**What you have to do**: Copy out the lines from the one containing "Where should I click to: Confirm" to the end of the records, both ends included, keeping them exactly as they appear.

**Supplied records**:
+ + + + +
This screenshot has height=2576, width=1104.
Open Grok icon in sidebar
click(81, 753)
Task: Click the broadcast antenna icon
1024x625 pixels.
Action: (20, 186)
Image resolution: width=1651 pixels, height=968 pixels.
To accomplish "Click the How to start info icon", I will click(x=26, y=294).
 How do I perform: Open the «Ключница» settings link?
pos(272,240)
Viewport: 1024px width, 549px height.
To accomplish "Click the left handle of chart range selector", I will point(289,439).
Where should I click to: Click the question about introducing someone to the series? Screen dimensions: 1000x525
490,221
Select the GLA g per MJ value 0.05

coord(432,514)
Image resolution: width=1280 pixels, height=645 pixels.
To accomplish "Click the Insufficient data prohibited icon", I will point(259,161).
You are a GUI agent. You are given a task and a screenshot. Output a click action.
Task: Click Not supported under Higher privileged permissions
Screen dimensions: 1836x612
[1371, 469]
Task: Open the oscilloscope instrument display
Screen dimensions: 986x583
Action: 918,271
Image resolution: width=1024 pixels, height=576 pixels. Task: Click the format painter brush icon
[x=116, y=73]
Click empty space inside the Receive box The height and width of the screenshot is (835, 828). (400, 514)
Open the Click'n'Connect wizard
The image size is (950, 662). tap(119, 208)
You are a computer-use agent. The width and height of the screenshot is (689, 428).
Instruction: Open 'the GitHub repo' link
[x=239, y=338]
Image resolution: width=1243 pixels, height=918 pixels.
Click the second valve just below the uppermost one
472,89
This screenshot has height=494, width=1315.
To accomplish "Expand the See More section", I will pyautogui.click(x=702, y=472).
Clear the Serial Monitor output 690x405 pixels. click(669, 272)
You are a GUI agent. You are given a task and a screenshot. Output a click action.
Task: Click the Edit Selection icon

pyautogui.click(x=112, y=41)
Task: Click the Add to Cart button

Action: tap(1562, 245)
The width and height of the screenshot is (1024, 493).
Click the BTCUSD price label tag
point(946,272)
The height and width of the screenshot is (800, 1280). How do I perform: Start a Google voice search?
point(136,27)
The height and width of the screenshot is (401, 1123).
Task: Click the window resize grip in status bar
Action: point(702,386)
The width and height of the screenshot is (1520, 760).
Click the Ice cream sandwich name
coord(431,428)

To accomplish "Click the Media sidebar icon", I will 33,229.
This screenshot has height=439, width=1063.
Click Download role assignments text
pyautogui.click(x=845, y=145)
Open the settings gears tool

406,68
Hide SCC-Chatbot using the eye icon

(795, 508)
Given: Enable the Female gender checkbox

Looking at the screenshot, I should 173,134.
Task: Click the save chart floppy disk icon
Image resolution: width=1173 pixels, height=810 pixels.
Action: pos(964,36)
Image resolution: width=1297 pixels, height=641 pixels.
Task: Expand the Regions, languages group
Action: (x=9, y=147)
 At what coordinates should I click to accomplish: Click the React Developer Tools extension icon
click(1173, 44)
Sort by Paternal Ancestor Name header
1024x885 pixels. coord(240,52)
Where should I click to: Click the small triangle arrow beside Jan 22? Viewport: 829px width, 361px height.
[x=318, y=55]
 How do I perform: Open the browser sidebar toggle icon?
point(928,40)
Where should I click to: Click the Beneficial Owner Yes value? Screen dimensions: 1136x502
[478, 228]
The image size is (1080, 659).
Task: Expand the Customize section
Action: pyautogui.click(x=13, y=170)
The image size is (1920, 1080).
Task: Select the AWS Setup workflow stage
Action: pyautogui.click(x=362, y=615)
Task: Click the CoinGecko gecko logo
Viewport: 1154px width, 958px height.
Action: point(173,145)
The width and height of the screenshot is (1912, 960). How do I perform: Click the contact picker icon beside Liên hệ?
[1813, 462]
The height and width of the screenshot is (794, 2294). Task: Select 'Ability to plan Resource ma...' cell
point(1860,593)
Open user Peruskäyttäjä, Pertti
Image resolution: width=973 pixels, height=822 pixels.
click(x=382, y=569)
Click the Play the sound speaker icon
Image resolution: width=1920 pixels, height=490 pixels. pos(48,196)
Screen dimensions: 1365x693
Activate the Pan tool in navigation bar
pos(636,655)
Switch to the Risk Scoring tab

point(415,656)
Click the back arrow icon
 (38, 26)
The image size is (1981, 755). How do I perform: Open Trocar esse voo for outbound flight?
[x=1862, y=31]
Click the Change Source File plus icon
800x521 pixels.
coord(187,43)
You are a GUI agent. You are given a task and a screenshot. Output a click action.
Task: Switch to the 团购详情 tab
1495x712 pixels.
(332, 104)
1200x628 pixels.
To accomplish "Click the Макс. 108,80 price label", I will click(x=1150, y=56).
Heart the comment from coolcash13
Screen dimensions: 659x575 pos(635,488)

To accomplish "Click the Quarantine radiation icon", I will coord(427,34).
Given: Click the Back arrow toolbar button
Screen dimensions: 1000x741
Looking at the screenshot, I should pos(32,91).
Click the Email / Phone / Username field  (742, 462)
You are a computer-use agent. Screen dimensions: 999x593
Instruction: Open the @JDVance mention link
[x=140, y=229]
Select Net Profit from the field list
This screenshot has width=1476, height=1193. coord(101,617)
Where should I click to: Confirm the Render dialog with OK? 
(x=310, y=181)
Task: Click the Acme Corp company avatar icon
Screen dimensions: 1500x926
+ + + + +
**Solution for this problem**:
Where should I click to: Confirm the Render dialog with OK? 
(x=310, y=181)
Task: Click the Acme Corp company avatar icon
Screen dimensions: 1500x926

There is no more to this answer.